◆ WHAT IS BEING ASKED: The response should consist of the records that follow, printed exactly.
-.-.-
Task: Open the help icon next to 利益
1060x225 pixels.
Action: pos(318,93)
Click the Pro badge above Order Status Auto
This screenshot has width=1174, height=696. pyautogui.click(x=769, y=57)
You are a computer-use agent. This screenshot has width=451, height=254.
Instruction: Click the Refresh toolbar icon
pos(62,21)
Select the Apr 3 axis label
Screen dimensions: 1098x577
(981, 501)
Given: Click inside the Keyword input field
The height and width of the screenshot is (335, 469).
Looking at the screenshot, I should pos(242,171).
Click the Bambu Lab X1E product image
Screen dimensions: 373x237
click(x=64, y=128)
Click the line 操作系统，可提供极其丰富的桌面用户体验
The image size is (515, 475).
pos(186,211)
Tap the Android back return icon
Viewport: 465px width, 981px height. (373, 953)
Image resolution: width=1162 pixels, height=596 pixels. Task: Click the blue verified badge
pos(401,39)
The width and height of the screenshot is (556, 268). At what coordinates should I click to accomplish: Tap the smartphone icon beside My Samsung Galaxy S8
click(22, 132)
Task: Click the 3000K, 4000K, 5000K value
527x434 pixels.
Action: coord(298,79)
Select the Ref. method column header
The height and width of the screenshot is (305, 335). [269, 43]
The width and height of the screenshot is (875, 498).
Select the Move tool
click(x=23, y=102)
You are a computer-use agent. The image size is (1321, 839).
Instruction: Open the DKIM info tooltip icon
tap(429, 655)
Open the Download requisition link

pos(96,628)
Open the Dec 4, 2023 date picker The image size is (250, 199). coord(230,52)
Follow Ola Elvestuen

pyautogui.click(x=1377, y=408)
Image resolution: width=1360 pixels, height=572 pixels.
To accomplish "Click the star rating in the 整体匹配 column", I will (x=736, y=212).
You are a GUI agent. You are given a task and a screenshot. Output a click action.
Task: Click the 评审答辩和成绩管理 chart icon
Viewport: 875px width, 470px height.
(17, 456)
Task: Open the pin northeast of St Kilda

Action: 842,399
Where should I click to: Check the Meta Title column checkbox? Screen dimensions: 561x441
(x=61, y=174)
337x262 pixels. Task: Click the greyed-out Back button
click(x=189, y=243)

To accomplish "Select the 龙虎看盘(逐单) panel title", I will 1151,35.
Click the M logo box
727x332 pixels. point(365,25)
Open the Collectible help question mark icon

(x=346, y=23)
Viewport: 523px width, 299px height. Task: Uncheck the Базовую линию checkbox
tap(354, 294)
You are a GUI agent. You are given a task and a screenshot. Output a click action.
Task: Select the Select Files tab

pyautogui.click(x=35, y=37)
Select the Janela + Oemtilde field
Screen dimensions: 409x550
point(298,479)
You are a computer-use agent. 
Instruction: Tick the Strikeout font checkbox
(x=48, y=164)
-.-.-
◆ ANSWER BOX:
Task: Open the help icon next to 利益
1060x225 pixels.
Action: pos(318,93)
Click the Pro badge above Order Status Auto
This screenshot has width=1174, height=696. pyautogui.click(x=769, y=57)
You are a computer-use agent. This screenshot has width=451, height=254.
Instruction: Click the Refresh toolbar icon
pos(62,21)
Select the Apr 3 axis label
Screen dimensions: 1098x577
(981, 501)
Given: Click inside the Keyword input field
The height and width of the screenshot is (335, 469).
Looking at the screenshot, I should pos(242,171).
Click the Bambu Lab X1E product image
Screen dimensions: 373x237
click(x=64, y=128)
Click the line 操作系统，可提供极其丰富的桌面用户体验
The image size is (515, 475).
pos(186,211)
Tap the Android back return icon
Viewport: 465px width, 981px height. (373, 953)
Image resolution: width=1162 pixels, height=596 pixels. Task: Click the blue verified badge
pos(401,39)
The width and height of the screenshot is (556, 268). At what coordinates should I click to accomplish: Tap the smartphone icon beside My Samsung Galaxy S8
click(22, 132)
Task: Click the 3000K, 4000K, 5000K value
527x434 pixels.
Action: coord(298,79)
Select the Ref. method column header
The height and width of the screenshot is (305, 335). [269, 43]
The width and height of the screenshot is (875, 498).
Select the Move tool
click(x=23, y=102)
You are a computer-use agent. The image size is (1321, 839).
Instruction: Open the DKIM info tooltip icon
tap(429, 655)
Open the Download requisition link

pos(96,628)
Open the Dec 4, 2023 date picker The image size is (250, 199). coord(230,52)
Follow Ola Elvestuen

pyautogui.click(x=1377, y=408)
Image resolution: width=1360 pixels, height=572 pixels.
To accomplish "Click the star rating in the 整体匹配 column", I will (x=736, y=212).
You are a GUI agent. You are given a task and a screenshot. Output a click action.
Task: Click the 评审答辩和成绩管理 chart icon
Viewport: 875px width, 470px height.
(17, 456)
Task: Open the pin northeast of St Kilda

Action: 842,399
Where should I click to: Check the Meta Title column checkbox? Screen dimensions: 561x441
(x=61, y=174)
337x262 pixels. Task: Click the greyed-out Back button
click(x=189, y=243)

To accomplish "Select the 龙虎看盘(逐单) panel title", I will 1151,35.
Click the M logo box
727x332 pixels. point(365,25)
Open the Collectible help question mark icon

(x=346, y=23)
Viewport: 523px width, 299px height. Task: Uncheck the Базовую линию checkbox
tap(354, 294)
You are a GUI agent. You are given a task and a screenshot. Output a click action.
Task: Select the Select Files tab

pyautogui.click(x=35, y=37)
Select the Janela + Oemtilde field
Screen dimensions: 409x550
point(298,479)
You are a computer-use agent. 
Instruction: Tick the Strikeout font checkbox
(x=48, y=164)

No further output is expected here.